WARNER BROTHERS PICTURES
Director Ridley Scott, known best for “American Gangster,” “Black Hawk Down” and “Gladiator,” poses one of the questions that has become the ‘Great Divide’ inside the American government in the first minutes of his new political thriller, “Body of Lies:” “Do we belong there, or do we not?”
Much like the lawmakers that continually dance around issues, Scott chooses not to answer the inquiry directly, but has rather composed a gruesomely vivid and disturbing cinematic love note to the waning American spirit.
Working in marked contrasts and flipping through an impressive list of counties and locales as if they were pages in a comic book, “Body of Lies” is a nightmarish vision of the everyman’s war. The action follows Roger Ferris (Academy Award nominee Leonardo DiCaprio), a talented CIA operative, in his pursuit of a major terrorist leader named Al-Saleem. The plot also follows the influence of the pervasive and tactless agent, Ed Hoffman (Academy Award winner Russell Crowe), who oversees him. The film frequently surges between sharp visualizations of what could nearly be described as gratuitous violence and video game-esque portrayals of varying mediums, ranging from gun sight to the BBC.
The plot itself is nothing revolutionary for its genre, and could almost be described as a generic wartime statement, this time focusing on the intricate reciprocity of global intelligence and the need for words and truth, with the latter in short supply.

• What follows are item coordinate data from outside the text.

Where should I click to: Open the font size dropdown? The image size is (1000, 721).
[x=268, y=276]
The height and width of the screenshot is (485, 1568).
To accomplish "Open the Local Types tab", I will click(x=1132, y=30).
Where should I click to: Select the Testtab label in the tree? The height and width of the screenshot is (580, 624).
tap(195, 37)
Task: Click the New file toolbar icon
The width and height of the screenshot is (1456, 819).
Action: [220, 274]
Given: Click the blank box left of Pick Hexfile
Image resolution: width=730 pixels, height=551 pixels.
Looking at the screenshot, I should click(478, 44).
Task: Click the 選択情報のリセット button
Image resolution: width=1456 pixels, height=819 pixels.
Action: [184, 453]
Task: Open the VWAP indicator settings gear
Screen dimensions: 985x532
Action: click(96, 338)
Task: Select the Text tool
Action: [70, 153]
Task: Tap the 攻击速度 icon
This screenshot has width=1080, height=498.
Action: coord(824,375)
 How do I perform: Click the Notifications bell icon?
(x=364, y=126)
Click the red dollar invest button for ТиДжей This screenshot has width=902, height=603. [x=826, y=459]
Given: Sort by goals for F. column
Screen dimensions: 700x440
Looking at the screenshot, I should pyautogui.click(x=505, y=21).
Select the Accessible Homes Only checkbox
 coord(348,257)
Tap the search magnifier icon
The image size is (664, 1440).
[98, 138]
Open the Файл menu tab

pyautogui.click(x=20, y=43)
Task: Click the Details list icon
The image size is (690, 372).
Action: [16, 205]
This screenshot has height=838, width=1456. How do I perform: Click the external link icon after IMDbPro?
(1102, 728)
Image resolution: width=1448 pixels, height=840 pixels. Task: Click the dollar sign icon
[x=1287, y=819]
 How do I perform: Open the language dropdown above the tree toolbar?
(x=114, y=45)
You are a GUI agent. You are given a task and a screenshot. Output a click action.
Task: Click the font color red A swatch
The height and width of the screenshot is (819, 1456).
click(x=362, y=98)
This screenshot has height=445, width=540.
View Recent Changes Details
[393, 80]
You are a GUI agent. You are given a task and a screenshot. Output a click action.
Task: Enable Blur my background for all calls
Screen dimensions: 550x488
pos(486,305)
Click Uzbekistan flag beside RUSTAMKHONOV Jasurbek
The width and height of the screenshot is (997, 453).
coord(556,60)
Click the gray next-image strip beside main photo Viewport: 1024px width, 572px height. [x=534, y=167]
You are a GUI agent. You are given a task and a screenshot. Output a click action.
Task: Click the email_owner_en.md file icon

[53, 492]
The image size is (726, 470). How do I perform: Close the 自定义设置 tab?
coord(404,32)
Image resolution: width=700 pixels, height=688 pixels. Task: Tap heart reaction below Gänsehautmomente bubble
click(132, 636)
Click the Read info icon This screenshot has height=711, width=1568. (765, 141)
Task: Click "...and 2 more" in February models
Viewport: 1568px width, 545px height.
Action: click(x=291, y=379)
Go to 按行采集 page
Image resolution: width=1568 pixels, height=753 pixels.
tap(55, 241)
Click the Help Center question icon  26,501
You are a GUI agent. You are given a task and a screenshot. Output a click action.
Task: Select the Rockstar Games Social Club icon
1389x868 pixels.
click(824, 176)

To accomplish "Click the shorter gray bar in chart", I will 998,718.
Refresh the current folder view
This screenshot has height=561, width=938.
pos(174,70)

DiCaprio is in top form as Ferris, a spy with a heart too big for his badge, and a soft spot for sincerity. His character elevates the film to a higher level; through his devotion we are confronted with an examination of the legendary “American spirit.” During this age in which we’ve lost our collective way as a country and national pride seems only to be a mutual sense of impending doom, DiCaprio has crafted a character who transcends his nationality to summon a dynamic affection for humanity itself, regardless of the location of their birth.
Though DiCaprio and Crowe share equal billing, the screen time for the latter is notably lower, and where DiCaprio’s Ferris is quite often spotted with a gun aimed at a possible infidel, Crowe’s Hoffman is more likely seen carrying a soccer ball or loading a minivan. Rather than dive into the action himself, Hoffman watches the stirring confrontations experienced by his romantically outdated and talented puppet Ferris, either by way of a television monitor or through a cell phone. War to him appears to have less immediacy and even fewer lasting consequences than the newest episode of “Dancing with the Stars.” Ferris acts as just another contestant on his warped personal reality show. Hoffman represents everything Americans hate to see in themselves - stupidity, laziness, ignorance, domesticity and drunkenness - but when confronted with an incarnation as grotesquely detestable as Crowe conjures, it is impossible to look away from our own reflection.
“Body of Lies” is a transition from the flashy summer blockbusters dwelling in multiplexes to the more socially focused realist films of the fall and winter seasons. The film takes on too much and nearly collapses from the weight. While DiCaprio and Crowe create believable and entrancing characters respectively, the chaos that frames their quieter moments often overwhelms their engaging personalities in the movie’s show-offish self-enamoring. Films addressing the Iraq War, from “Lions for Lambs,” “Rendition,” and “In The Valley of Elah,” to more recent fair as “The Lucky Ones,” have been effectively classified as box office poison. Audiences haven consistently displayed their desire to separate cinema and sandbox, and Scott noticeably pushes too hard in his quest to escape this entanglement.
Throughout the course of “Body of Lies,” viewers will see chopped and bloody fingers, brutal beatings and embedded bone shards, but the most memorable and appreciated moments do not include fire or gore. These moments surface when Hoffman and Ferris are confronted with a possibility more terrifying than any gun or instrument of torture; that the ultimate act of love toward a country on the verge of a cataclysm is simply to let it go.